= Rob James (singer) =

Canadian singer and songwriter

Rob James (born October 30, 1977) is a Canadian singer and songwriter from Winnipeg, Manitoba who is known for being a former member of the pop group McMaster & James and the seventh-place finalist in the 2006 season of Canadian Idol.

In 1997, he formed McMaster & James with Luke McMaster, and released a certified Canadian Gold album with the group in 2000, featuring their hit singles "Love Wins Everytime", "Thank You", "I Understand", and "Sweet Sensation" while opening for pop artists like Christina Aguilera and 'N Sync.

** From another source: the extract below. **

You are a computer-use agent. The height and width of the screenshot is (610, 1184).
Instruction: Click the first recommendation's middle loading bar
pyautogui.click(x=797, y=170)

After the group's success faded and their album deal expired, Rob auditioned for Canadian Idol in 2006. Rob was ranked among the show's Top 10, becoming the first-ever finalist from the province of Manitoba. He was eliminated after making it into the top 7.

As a writer, Rob has had much success, penning singles for the original Canadian Idol, Juno-nominated Ryan Malcolm, Grammy-nominated rapper Fresh I.E., pop/country star Jesse Labelle, and has worked with some of the industry's most acclaimed songwriters, including Chris Perry, Randy Bachman, Jess Cates, Justin Gray, Jeremy Ruzumna and Simon Perry.